Collected data entries:
-=-=-=-=-
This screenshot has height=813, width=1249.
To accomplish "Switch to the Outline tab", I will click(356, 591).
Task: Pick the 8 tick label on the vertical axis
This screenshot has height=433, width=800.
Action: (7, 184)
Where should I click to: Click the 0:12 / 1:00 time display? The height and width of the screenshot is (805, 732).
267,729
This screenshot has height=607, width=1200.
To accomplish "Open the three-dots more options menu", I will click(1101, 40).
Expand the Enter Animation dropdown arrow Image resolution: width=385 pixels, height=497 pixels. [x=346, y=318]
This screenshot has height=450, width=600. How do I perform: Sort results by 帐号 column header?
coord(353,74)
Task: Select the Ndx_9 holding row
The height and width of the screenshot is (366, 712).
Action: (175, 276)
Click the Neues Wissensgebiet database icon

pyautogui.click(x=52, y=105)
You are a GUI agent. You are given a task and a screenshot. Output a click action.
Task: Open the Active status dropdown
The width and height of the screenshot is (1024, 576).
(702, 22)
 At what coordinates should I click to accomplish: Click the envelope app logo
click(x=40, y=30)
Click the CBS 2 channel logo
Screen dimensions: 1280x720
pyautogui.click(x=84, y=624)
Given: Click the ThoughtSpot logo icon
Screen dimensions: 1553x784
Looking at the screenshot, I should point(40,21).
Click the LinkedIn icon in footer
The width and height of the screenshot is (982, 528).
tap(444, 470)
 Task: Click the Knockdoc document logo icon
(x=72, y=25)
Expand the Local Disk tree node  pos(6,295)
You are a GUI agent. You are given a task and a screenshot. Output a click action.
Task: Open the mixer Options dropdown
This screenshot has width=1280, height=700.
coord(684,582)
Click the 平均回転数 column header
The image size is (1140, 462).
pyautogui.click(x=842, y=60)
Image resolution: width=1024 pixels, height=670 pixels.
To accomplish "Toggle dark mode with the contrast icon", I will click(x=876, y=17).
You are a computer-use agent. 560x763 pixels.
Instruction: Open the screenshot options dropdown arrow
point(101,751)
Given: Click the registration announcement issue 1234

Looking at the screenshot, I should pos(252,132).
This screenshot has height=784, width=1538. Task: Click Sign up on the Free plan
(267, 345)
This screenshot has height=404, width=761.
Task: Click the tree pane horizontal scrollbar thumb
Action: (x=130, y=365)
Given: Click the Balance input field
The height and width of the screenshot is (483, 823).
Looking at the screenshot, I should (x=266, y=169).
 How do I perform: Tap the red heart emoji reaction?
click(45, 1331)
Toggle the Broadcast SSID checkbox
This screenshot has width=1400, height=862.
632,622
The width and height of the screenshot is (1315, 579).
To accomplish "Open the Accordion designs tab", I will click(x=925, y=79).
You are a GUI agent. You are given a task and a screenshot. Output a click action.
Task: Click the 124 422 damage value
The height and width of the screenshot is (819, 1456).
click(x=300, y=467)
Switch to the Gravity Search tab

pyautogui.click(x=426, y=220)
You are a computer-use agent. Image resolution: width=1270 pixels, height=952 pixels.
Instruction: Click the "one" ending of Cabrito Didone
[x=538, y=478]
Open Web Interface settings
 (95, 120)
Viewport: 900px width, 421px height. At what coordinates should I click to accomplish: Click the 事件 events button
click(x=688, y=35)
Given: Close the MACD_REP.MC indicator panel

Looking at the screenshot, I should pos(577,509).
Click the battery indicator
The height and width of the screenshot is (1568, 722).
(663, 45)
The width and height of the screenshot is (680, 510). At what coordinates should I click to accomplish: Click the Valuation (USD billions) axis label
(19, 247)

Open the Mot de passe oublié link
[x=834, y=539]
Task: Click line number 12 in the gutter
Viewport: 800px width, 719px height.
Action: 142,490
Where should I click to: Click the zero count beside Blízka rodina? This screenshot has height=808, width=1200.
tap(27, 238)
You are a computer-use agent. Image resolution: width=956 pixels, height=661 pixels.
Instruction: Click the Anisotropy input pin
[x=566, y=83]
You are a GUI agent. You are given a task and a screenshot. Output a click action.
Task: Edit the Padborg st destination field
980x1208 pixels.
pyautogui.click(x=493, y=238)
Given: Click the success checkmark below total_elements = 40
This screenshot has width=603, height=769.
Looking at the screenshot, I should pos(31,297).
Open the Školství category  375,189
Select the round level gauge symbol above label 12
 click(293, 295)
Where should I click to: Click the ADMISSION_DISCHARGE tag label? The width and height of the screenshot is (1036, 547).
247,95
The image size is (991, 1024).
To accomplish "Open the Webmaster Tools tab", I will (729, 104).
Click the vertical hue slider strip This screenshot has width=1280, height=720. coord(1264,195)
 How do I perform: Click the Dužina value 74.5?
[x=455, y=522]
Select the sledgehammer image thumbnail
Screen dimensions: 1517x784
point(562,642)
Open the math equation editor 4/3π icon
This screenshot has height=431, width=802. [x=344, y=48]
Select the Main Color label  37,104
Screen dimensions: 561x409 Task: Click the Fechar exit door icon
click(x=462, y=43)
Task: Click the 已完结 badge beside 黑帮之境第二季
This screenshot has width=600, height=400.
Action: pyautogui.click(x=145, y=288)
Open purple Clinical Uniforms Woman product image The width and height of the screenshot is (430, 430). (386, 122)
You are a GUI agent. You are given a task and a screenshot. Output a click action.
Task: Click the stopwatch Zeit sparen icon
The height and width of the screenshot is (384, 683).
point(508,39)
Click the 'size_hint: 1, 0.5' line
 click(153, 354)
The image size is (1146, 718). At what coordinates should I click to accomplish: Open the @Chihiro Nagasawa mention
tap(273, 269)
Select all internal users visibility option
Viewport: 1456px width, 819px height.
-=-=-=-=-
Exercise details: Take the line with "Click the vertical" and every line after it in the data, and please reproduce them exactly, leaving out all other lines.

Solution to this exercise:
Click the vertical hue slider strip This screenshot has width=1280, height=720. coord(1264,195)
 How do I perform: Click the Dužina value 74.5?
[x=455, y=522]
Select the sledgehammer image thumbnail
Screen dimensions: 1517x784
point(562,642)
Open the math equation editor 4/3π icon
This screenshot has height=431, width=802. [x=344, y=48]
Select the Main Color label  37,104
Screen dimensions: 561x409 Task: Click the Fechar exit door icon
click(x=462, y=43)
Task: Click the 已完结 badge beside 黑帮之境第二季
This screenshot has width=600, height=400.
Action: pyautogui.click(x=145, y=288)
Open purple Clinical Uniforms Woman product image The width and height of the screenshot is (430, 430). (386, 122)
You are a GUI agent. You are given a task and a screenshot. Output a click action.
Task: Click the stopwatch Zeit sparen icon
The height and width of the screenshot is (384, 683).
point(508,39)
Click the 'size_hint: 1, 0.5' line
 click(153, 354)
The image size is (1146, 718). At what coordinates should I click to accomplish: Open the @Chihiro Nagasawa mention
tap(273, 269)
Select all internal users visibility option
Viewport: 1456px width, 819px height.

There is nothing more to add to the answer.